Boston-based Clean Air Task Force organized the tour and the nonpartisan, private Edgerton Foundation paid travel expenses for 24 public officials, academics, industrialists and others, according to CATF.

“Right now, alternative sources either aren’t suited for states like Mississippi or they’re way too expensive,” Hopson said, referring to energy produced by wind and solar power.

Most of Mississippi’s oil wells are concentrated in the southwest and eastern parts of the state.

However, several clusters of wells are in Hopson’s district in Warren, Issaquena and southwest Yazoo counties, including an enhanced oil recovery site run by Houston-based Denbury Resources in Yazoo’s Tinsley community. That facility, coupled with a lignite plant underway in Kemper County, formed a basis for including a Mississippi legislator on the trip, said special projects facilitator Pam Hicks.

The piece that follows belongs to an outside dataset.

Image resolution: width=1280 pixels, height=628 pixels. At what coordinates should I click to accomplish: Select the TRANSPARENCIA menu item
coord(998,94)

Headed up by Gulfport-based Mississippi Power, the plant is expected to turn the low-grade coal into gas using so-called “clean coal” technology by 2014. GreenGen, which is near completion, will do much the same and will test fuel cell and membrane separation technologies.

A massive underground particle physics facility near Geneva, considered the most promising among research at the LHC though its realization is believed to be 10 to 15 years away, struck Hopson on a personal level.

“They’ve already developed an accelerator that can treat cancer tumors in a way that we’ve been unable to treat cancer because they say they’ll pinpoint the tumor without doing collateral damage,” Hopson said. “They have the technology to go right to the source and treat it.”

Hopson’s wife, Ali, and brother, Jay, are both cancer survivors.

The contingent also made a stop in Ireland, where they dined with former Irish prime minister Bertie Ahern and visited financial centers as they learned about the country’s economic crisis, he said. Though he’d crossed paths with intrigue and exotic locales before — namely, meeting two men during a trip to Rwanda who were on opposing sides of the bloody genocide in Rwanda in 1994 who are now friends — Hopson admits the recent energy tour was a learning experience

“It was nice and unique — definitely a different world,” Hopson said.